"Bir kısmı su gibidir. İkinci kısım, hava gibidir. Üçüncü kısım ise, nur gibidir." Marifetullahın şahit, delil ve burhanlarını; velayet-i suğra, vusta ve kübra açılarından muhakeme edebilir miyiz?
Değerli Kardeşimiz;
Bizim kanaatimize göre hava, su ve nur tabirleri tamamen marifet-i Sania ait delillerin zahirden hafiye, hafiden ahfaya doğru bir seyir izlemesidir. Çünkü aynı deliller velayetin her üç mertebesinde de caridir.
"Maahaza, burhanların heyet-i mecmuasına terettüb eden matlubun kuvvet ve vuzuhunu her fertten istemek ve her fertte aramak, aklın hastalığına, zihnin cüz'iyetine işaret olup, matlubu red ve inkâr için bir zemin teşkil ediyor. Binaenaleyh, bir burhana bakıldığı zaman zâfiyetten dolayı vehimler baş gösterirse, öteki burhanlardan süzülen kuvvetle ortada zâfiyet kalmaz; vehimler de dağılır."
"Maahaza bazı burhanlar suya benziyor; bir kısmı da havaya benziyor, bir kısmı da ziya gibidir. Binaenaleyh, bu gibi burhanları gayet lâtif ve dikkatli ince bir fikirle arayıp tutmalıdır ki, dökülmesin, sönmesin, uçmasın."(1)
Tevhide getirilen delillerin üç mertebesi su, hava ve nura benzetiyor. Bunu akli, kalbi ve ruhanî deliller şeklinde de ifade edebiliriz.

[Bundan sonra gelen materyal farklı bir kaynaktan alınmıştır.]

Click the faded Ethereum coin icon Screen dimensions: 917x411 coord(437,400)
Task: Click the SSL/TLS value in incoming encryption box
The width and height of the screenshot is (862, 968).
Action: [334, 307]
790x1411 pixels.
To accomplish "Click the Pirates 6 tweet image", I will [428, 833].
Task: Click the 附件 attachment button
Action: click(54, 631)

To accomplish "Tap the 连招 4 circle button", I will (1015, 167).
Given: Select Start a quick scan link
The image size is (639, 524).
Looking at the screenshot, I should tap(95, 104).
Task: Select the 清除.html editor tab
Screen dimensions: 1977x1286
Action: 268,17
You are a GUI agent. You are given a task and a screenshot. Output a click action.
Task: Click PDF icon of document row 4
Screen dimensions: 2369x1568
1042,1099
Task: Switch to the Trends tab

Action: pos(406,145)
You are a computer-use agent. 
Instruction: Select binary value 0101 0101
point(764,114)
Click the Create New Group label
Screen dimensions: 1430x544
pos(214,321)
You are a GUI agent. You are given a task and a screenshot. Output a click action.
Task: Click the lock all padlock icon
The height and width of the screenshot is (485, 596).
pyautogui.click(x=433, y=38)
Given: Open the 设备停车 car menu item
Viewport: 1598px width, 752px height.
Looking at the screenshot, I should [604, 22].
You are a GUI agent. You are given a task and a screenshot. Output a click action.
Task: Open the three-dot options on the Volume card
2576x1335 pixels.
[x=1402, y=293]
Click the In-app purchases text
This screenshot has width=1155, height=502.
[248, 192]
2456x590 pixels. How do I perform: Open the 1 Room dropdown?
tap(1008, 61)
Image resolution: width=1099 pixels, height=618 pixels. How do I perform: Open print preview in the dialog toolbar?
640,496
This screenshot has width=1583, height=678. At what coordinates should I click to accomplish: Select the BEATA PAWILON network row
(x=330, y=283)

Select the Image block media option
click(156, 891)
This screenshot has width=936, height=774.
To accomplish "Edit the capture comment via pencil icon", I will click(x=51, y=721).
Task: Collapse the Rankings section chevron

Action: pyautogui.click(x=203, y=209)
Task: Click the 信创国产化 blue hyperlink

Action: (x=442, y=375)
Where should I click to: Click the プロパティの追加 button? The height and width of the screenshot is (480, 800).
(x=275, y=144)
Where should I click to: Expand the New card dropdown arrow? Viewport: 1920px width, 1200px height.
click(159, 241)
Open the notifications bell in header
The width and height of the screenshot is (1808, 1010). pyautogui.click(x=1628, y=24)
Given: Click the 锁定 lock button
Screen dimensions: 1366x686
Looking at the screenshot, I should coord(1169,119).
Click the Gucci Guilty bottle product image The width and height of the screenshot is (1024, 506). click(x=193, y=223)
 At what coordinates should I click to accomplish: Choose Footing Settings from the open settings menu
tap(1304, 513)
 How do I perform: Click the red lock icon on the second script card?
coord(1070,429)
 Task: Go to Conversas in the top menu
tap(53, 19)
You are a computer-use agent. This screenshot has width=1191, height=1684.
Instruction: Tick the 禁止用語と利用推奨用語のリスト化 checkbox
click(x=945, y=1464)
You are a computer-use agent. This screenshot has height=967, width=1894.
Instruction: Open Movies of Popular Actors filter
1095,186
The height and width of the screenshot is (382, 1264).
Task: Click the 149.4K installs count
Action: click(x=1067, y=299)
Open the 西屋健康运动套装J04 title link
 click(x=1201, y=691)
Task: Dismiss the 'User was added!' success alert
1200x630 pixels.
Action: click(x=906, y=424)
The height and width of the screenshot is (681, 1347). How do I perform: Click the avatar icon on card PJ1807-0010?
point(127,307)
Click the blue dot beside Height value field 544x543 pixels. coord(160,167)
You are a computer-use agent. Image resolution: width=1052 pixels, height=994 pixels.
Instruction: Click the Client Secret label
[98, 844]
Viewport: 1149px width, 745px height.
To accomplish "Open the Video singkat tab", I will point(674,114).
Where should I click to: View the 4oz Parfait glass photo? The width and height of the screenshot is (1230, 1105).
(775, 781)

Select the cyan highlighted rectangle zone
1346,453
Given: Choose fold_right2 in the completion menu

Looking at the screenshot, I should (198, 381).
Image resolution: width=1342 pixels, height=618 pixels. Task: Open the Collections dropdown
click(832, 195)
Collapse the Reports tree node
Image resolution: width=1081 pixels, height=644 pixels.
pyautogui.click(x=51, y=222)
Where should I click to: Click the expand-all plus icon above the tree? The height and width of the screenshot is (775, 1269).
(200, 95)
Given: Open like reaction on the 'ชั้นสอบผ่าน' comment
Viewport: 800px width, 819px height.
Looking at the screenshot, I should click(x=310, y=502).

Su delillerin en kesifini temsil ediyor ki, daha ziyade akli ve mantıki delillere misaldir. İlm-i kelam ve mantıkta istimal edilen delillerin büyük bir kısmı bu sahaya girmektedir. Aklı mehaz ve esas alan felsefe, çoğu zaman kalbi ve ruhi delilleri idrak edemedikleri için inkâra sapıyor.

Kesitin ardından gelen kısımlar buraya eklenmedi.